▸ Problem description
Copy out word for word the lines below, from the line that contains "1525x784 pixels. At" through the last line, including both. Leave the pictures out.

···

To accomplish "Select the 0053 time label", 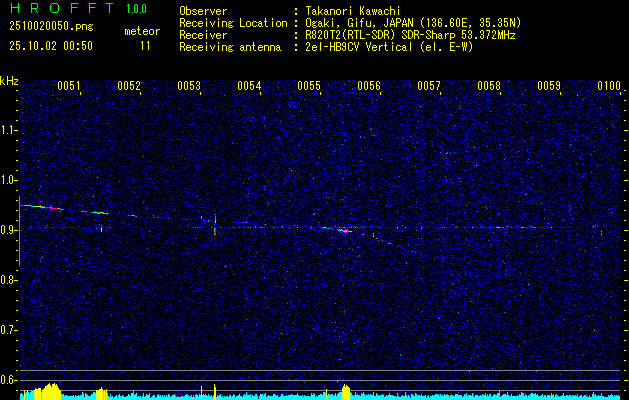I will [x=189, y=86].
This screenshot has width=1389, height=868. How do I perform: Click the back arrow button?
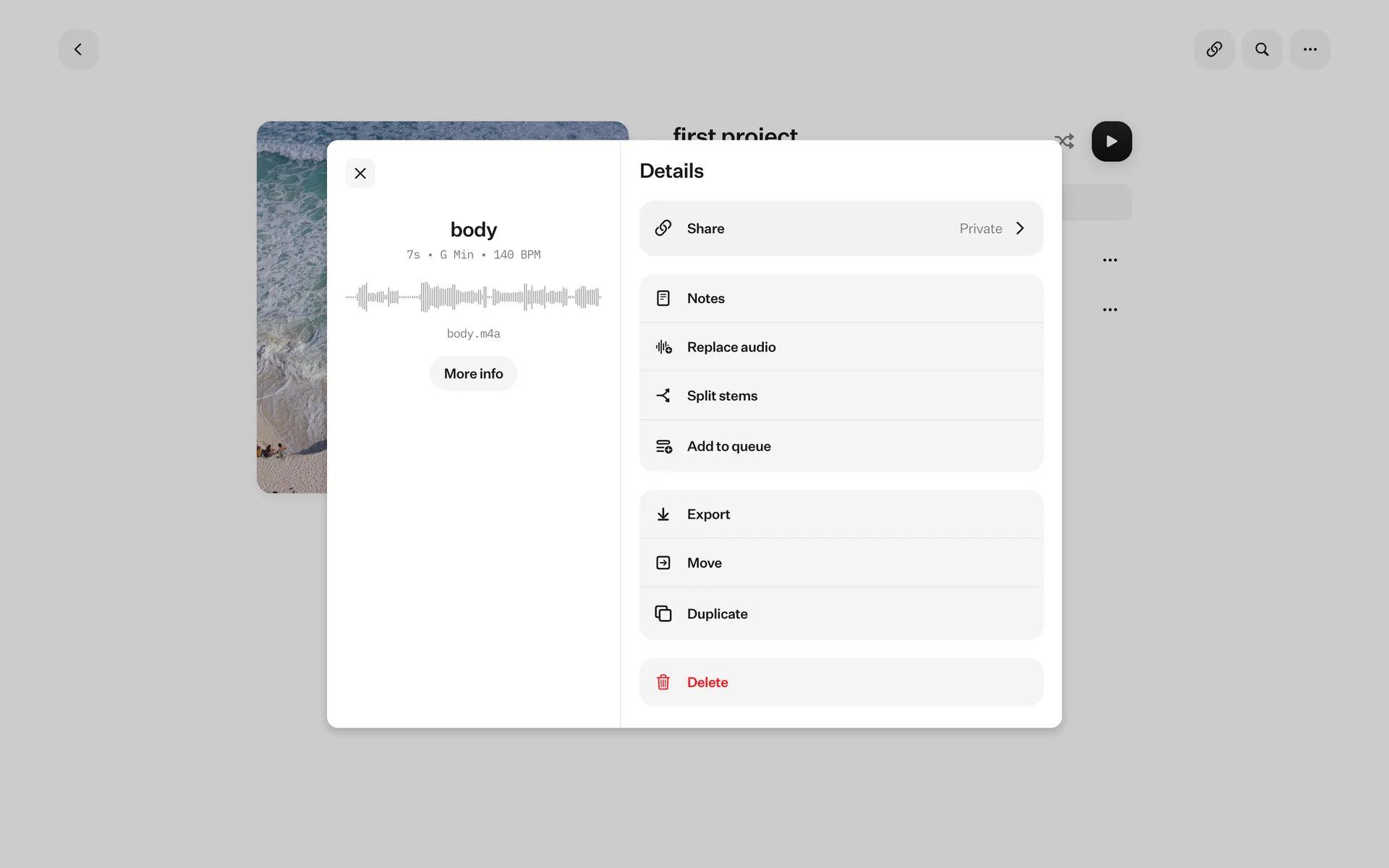(78, 49)
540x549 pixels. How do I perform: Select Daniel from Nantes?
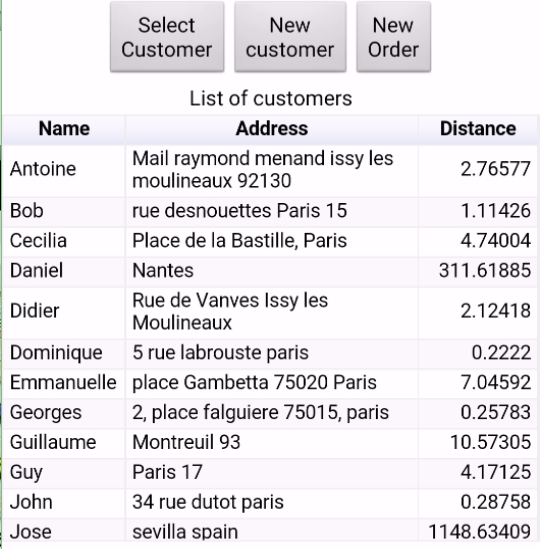pyautogui.click(x=270, y=271)
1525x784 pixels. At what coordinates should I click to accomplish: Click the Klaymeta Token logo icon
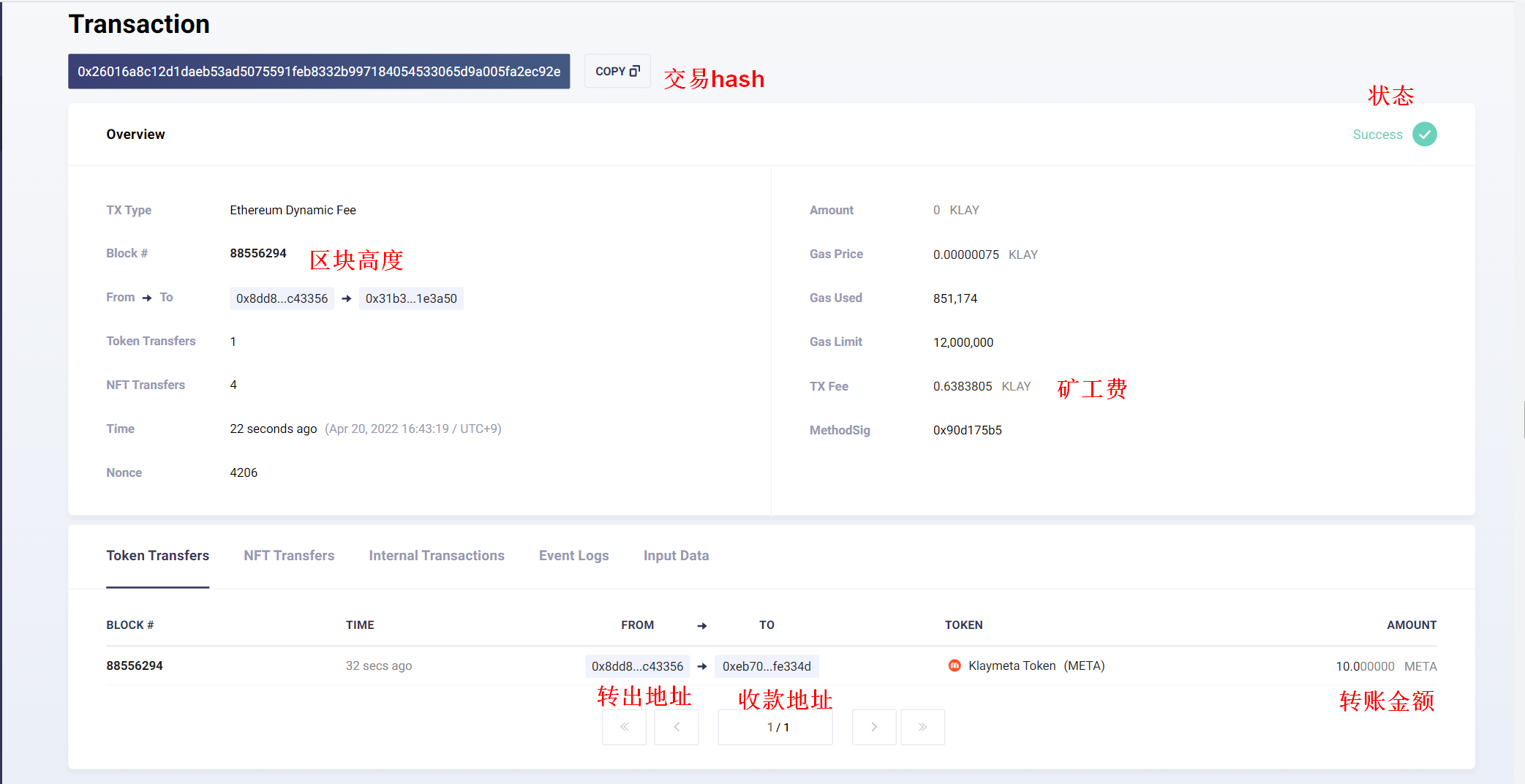[954, 666]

···

▸ Solution to this task
1525x784 pixels. At what coordinates should I click to accomplish: Click the Klaymeta Token logo icon
[954, 666]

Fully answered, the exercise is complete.